**Task prompt**
Search the listing below for the word "dimensions", and copy every line in which it turns up.

**Extracted entries**
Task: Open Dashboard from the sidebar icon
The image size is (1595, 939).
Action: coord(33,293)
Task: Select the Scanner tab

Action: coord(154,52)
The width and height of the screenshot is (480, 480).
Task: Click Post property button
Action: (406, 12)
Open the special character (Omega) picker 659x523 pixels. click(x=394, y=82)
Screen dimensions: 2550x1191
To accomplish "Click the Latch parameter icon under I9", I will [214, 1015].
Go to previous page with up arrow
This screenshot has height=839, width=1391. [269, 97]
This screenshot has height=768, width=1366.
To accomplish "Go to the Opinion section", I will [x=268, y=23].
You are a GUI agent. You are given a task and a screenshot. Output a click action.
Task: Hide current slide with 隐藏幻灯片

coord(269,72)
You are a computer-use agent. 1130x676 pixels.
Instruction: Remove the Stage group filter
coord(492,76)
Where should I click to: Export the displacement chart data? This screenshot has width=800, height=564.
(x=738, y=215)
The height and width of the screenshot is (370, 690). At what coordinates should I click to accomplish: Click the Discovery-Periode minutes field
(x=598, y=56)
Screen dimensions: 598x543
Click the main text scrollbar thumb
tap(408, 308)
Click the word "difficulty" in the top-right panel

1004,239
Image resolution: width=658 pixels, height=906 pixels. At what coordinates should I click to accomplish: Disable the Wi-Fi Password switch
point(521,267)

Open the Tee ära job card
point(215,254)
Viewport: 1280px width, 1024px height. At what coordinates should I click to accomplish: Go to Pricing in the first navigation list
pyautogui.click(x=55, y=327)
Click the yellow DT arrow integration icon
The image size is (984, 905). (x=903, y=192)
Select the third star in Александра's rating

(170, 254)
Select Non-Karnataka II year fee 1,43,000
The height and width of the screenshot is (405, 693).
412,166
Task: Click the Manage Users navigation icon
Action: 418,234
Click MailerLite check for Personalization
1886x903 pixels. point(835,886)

**Solved exercise**
Screen dimensions: 2550x1191
Screen dimensions: 598x543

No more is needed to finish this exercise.